McGowan reviving curve for new starter role

CLEARWATER, Fla. -- If Dustin McGowan is going to make a successful transition to the starting rotation, he'll have to re-learn one of his old pitches.

McGowan spent the past year working out of the bullpen and only really needed to rely on his fastball and slider. He also throws a changeup, but it's not a pitch that arrives with enough decreased velocity to really keep hitters guessing in the batter's box.

The lack of offspeed pitches isn't an issue during short stints, but now that he needs to go through a lineup multiple times, he is attempting to add a curveball to his repertoire. It's a pitch he hasn't really used in three years, and it still has a long way to go before being effective.

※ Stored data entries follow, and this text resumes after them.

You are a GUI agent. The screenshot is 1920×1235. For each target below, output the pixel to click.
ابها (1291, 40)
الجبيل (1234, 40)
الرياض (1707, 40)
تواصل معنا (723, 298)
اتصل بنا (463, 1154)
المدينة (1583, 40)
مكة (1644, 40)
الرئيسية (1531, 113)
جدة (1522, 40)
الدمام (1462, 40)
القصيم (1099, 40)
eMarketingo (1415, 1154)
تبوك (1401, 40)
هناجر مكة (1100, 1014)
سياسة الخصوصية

"I'm trying to throw curveballs, but they're just not real crisp right now," said McGowan, who was named the club's No. 5 starter on Wednesday. "I'm trying to get a feel for it. I have to, because that's a change-of-speed pitch for me. Most of my other pitches are hard, my slider's hard, so I need something to keep hitters off balance a little bit."

McGowan tried to use a curveball for the first time this spring during a four-inning start in the Minor Leagues on Tuesday. The results weren't very encouraging, but that didn't come as a surprise to McGowan, because even when he was a full-time starter from 2006-08, it caused him some issues.

Repetition will be key, but there's a limited amount of time remaining this spring to refine the pitch. McGowan will throw in a simulated game on Sunday afternoon, and that will be his final outing before a regular season start on April 4.

"For me, it's always been the hardest pitch to throw," said McGowan, who last started a Major League game on Sept. 26, 2011. "It's one of those pitches you have to get a feel for and just keep throwing it until you find it."